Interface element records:
···
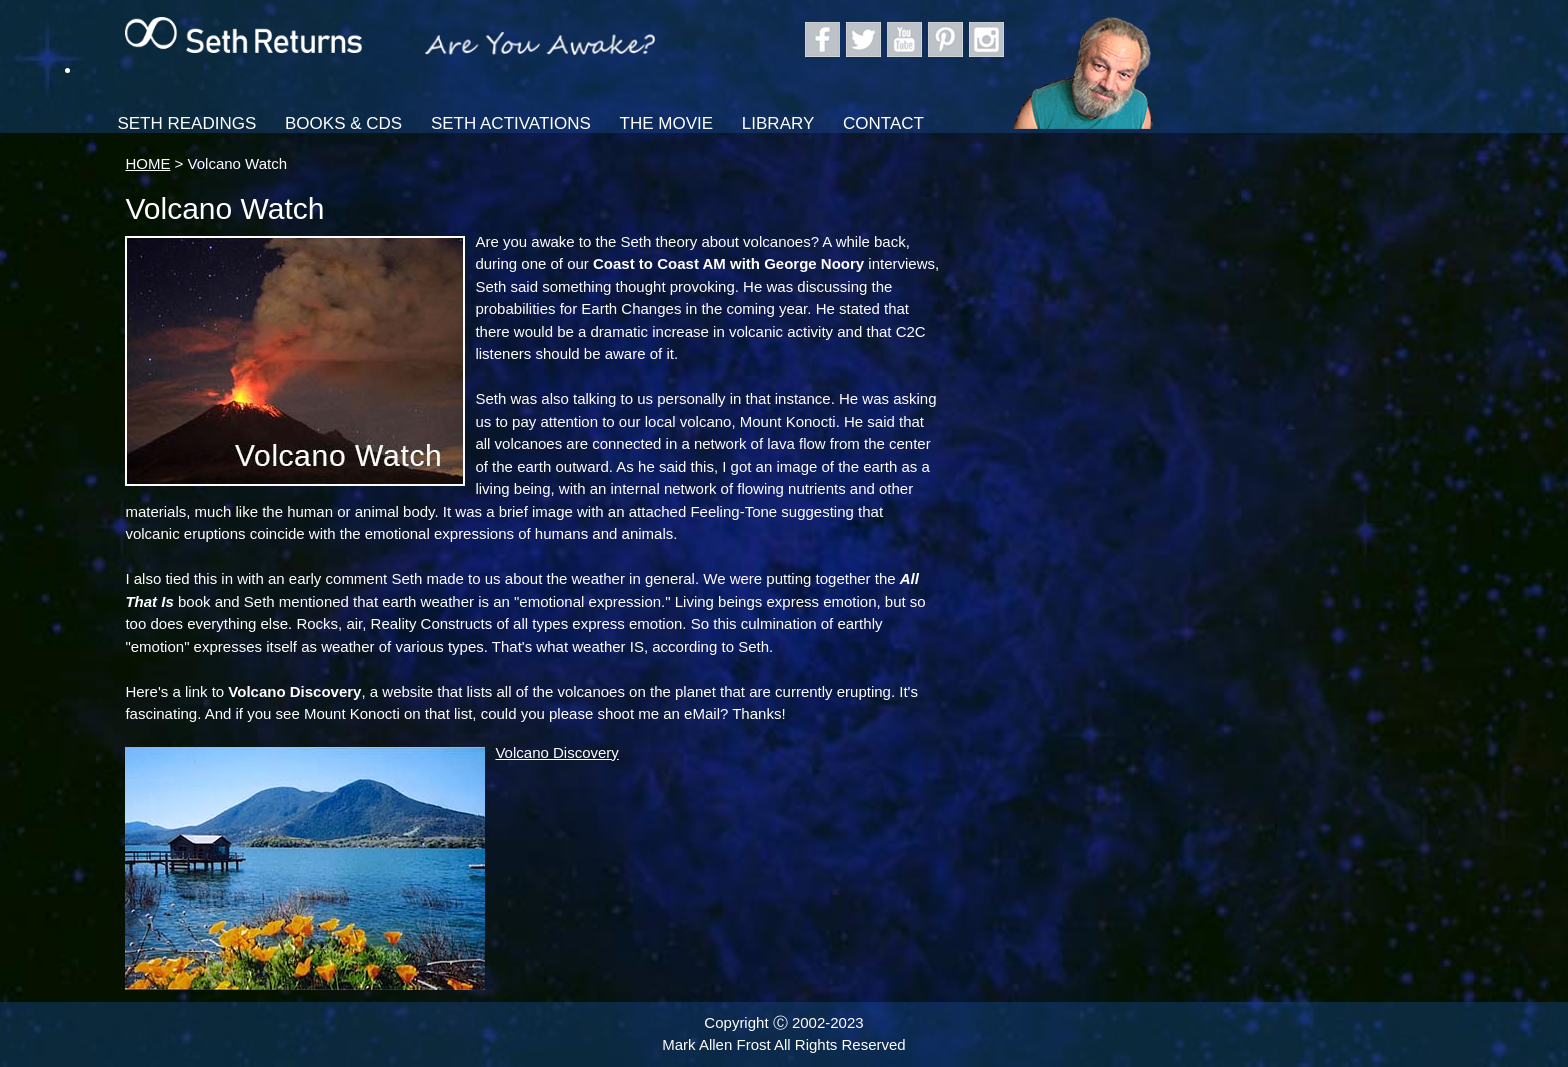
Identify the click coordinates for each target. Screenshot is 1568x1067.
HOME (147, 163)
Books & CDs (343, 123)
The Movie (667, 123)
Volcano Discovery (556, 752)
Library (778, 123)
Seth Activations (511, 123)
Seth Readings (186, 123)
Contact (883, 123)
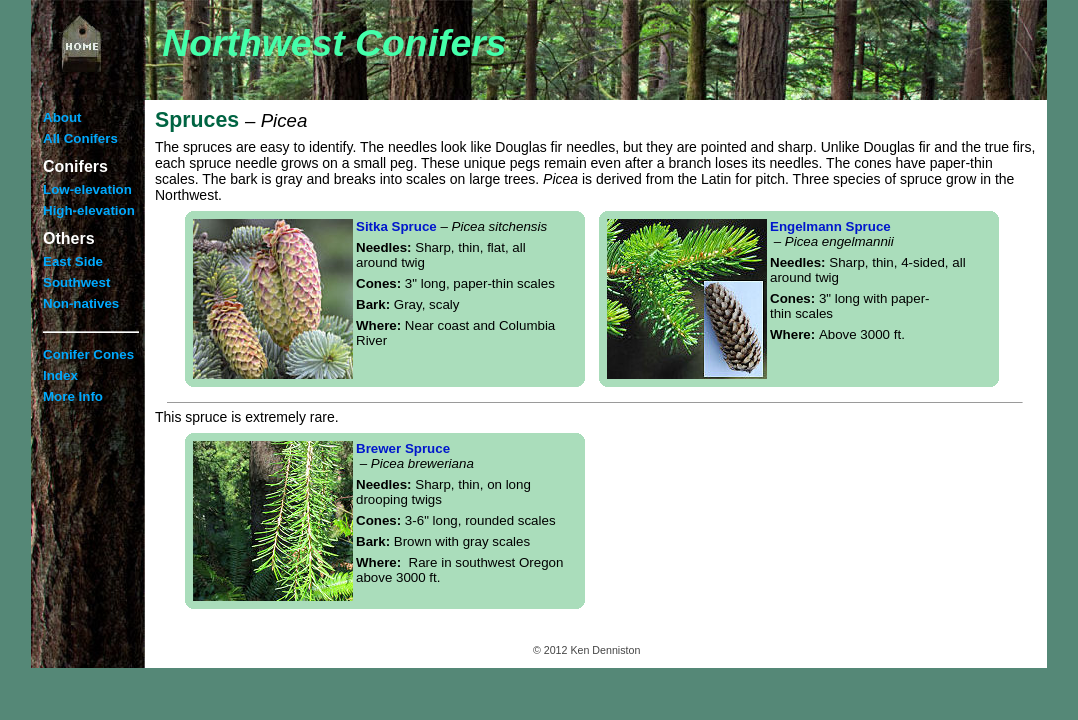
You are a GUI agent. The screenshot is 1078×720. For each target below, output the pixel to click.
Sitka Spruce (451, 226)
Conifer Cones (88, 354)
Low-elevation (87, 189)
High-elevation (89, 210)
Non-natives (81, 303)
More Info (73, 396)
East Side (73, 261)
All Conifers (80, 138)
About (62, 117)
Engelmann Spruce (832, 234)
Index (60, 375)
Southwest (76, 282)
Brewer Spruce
···
## Brief
Please put the lines above into a JSON list of strings, one string per line, with blank lines and the picture lines left out.

## Response to this exercise
[
  "Identify the click coordinates for each target. Screenshot is 1568x1067.",
  "HOME (147, 163)",
  "Books & CDs (343, 123)",
  "The Movie (667, 123)",
  "Volcano Discovery (556, 752)",
  "Library (778, 123)",
  "Seth Activations (511, 123)",
  "Seth Readings (186, 123)",
  "Contact (883, 123)",
  "You are a GUI agent. The screenshot is 1078×720. For each target below, output the pixel to click.",
  "Sitka Spruce (451, 226)",
  "Conifer Cones (88, 354)",
  "Low-elevation (87, 189)",
  "High-elevation (89, 210)",
  "Non-natives (81, 303)",
  "More Info (73, 396)",
  "East Side (73, 261)",
  "All Conifers (80, 138)",
  "About (62, 117)",
  "Engelmann Spruce (832, 234)",
  "Index (60, 375)",
  "Southwest (76, 282)",
  "Brewer Spruce"
]